Say whether each statement below agrees with the digital investment text, answering yes or no and quoting the words of the text that decide it. (a) The survey behind the index covered 1,001 executives in the third quarter of 2020. (b) Most companies have a clear digital strategy. (c) About half of the executives surveyed plan to invest more in IoT, AI, and cloud in the next two years.

#### Extract
=== Begin Enclosure ===

The EY-Parthenon Digital Investment Index (DII) analyzes how leading companies are investing in digital and outlines key lessons for digital transformation success.
While digital transformation has been a priority for companies in recent years, the Covid-19 pandemic has dramatically amplified the urgency to digitize.
However, despite industry consensus around this strategic imperative, most companies lack a clear digital strategy and have yet to fully leverage technologies like cloud computing and artificial intelligence.
EY-Parthenon and Oxford Economics surveyed 1,001 executives in the third quarter of 2020 to understand digital strategies, technology decision-making, and results from those investments. The EY-Parthenon Digital Investment Index (DII) uses findings from this survey along with data from CB Insights’ tech market intelligence platform to assess how leading companies across industries are investing in digital, which capital allocation strategies drive a return on digital investment, and how organizations can strengthen their digital agenda.
IoT, AI, and cloud are becoming table stakes: Nearly two-thirds of executives surveyed plan to invest more in these technologies in the next two years, underscoring the importance of developing data-centric capabilities to drive improved business performance.
Digital investment drives market returns: Public companies with higher levels of digital CVC, M&A, and patent activity have seen higher share price returns.
Lack of talent is the biggest barrier to digital innovation: While companies are turning to flexible work policies and ramping up their recruiting efforts to close their skills gaps, a lack of talent is the leading reason why more than 90% of companies have yet to fully realize the benefits of digital across their organization.

=== End Enclosure ===

#### Data to examine
=== Begin Enclosure ===

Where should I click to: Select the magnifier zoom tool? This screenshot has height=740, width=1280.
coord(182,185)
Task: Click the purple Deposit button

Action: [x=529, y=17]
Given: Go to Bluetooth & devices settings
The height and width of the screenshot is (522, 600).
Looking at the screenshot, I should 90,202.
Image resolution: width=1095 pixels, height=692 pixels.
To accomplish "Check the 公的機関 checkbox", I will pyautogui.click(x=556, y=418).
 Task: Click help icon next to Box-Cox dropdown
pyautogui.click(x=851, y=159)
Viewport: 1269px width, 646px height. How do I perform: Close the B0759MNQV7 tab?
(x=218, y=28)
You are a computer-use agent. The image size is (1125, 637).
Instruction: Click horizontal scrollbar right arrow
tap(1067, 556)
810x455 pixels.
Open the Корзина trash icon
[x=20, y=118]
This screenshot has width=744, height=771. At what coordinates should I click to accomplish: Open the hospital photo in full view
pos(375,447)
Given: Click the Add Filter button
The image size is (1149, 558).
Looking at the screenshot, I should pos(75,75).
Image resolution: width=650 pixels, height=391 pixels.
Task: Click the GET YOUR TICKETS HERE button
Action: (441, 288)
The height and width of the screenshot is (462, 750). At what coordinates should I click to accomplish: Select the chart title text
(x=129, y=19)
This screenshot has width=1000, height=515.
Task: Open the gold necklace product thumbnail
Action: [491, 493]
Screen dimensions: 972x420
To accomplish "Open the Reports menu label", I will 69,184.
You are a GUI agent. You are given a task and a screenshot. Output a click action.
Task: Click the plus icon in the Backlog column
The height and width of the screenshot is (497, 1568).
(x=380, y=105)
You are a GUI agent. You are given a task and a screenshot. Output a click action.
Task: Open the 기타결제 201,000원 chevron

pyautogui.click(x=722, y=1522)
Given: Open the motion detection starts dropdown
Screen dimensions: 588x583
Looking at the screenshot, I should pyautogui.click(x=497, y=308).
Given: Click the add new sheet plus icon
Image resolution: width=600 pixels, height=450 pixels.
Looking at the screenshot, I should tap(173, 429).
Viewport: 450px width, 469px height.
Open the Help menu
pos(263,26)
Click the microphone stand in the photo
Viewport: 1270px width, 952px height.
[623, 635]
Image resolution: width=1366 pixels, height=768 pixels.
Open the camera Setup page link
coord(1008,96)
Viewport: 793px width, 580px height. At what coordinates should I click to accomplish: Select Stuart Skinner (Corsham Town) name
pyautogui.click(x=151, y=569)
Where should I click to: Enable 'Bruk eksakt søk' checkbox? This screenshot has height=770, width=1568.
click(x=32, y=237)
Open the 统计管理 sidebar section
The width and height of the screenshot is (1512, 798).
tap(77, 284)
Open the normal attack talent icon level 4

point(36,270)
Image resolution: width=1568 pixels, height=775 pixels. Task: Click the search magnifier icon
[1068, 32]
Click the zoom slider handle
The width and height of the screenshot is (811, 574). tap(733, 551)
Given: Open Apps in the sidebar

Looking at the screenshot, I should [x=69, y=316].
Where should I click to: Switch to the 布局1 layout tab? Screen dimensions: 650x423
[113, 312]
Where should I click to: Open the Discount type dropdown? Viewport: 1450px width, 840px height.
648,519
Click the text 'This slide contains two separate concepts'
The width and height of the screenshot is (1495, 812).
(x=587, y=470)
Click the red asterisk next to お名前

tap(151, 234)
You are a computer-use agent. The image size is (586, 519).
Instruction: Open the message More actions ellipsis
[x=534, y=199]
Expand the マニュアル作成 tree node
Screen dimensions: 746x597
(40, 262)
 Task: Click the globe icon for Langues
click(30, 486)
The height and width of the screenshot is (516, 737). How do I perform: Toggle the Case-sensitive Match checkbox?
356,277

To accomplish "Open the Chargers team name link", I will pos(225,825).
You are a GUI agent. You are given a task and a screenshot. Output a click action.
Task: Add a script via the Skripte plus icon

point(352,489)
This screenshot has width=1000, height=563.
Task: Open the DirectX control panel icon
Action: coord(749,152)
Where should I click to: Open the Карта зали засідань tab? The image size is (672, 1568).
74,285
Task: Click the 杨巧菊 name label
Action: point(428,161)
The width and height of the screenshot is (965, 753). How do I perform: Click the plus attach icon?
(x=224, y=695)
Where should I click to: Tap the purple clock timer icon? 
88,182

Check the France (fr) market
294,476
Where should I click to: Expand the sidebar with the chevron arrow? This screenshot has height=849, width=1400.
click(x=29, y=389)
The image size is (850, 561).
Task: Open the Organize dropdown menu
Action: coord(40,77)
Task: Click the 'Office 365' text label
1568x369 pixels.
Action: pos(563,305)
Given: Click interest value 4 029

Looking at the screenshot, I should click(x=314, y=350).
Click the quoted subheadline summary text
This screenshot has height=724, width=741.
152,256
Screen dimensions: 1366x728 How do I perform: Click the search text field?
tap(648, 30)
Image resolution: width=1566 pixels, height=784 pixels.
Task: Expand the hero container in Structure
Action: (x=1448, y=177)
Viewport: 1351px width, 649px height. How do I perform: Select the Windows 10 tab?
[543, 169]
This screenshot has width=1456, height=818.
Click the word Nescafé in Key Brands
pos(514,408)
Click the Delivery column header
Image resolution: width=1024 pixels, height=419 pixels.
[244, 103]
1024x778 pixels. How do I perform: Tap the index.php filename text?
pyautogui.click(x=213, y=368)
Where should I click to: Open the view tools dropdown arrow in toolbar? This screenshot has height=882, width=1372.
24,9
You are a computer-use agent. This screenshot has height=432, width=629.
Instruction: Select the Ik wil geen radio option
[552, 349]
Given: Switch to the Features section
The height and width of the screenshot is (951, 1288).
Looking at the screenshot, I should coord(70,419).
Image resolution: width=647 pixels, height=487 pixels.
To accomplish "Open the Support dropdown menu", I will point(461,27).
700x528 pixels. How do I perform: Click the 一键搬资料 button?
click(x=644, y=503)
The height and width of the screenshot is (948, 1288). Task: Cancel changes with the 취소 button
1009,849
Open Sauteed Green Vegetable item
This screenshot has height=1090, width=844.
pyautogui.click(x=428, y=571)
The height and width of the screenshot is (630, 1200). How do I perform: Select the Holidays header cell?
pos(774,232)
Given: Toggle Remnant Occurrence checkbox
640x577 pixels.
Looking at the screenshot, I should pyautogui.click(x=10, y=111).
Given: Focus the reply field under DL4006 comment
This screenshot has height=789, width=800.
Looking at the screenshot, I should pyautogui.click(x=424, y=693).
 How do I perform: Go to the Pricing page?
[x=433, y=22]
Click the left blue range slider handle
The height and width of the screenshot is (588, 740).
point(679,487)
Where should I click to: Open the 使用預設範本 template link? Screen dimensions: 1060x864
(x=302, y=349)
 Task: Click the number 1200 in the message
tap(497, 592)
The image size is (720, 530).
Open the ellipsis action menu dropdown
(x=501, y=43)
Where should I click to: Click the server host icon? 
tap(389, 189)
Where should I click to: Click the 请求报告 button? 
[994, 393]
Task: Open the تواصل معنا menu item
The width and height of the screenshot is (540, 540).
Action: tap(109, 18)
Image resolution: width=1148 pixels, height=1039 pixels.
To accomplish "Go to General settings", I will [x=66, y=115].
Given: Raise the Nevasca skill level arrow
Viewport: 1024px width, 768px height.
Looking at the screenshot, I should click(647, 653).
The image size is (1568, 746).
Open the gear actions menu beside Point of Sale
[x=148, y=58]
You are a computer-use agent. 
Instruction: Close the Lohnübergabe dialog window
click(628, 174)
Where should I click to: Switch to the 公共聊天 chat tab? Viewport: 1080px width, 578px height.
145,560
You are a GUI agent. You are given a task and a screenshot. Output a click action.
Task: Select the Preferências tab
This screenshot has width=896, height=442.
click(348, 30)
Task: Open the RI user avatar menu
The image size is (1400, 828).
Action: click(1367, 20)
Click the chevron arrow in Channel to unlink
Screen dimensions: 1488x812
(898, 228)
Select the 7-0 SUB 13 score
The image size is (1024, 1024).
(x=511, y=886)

=== End Enclosure ===

#### Solution for this task
(a) Yes: "surveyed 1,001 executives in the third quarter of 2020"
(b) No: "most companies lack a clear digital strategy"
(c) No: "Nearly two-thirds of executives surveyed plan to invest more in these technologies in the next two years"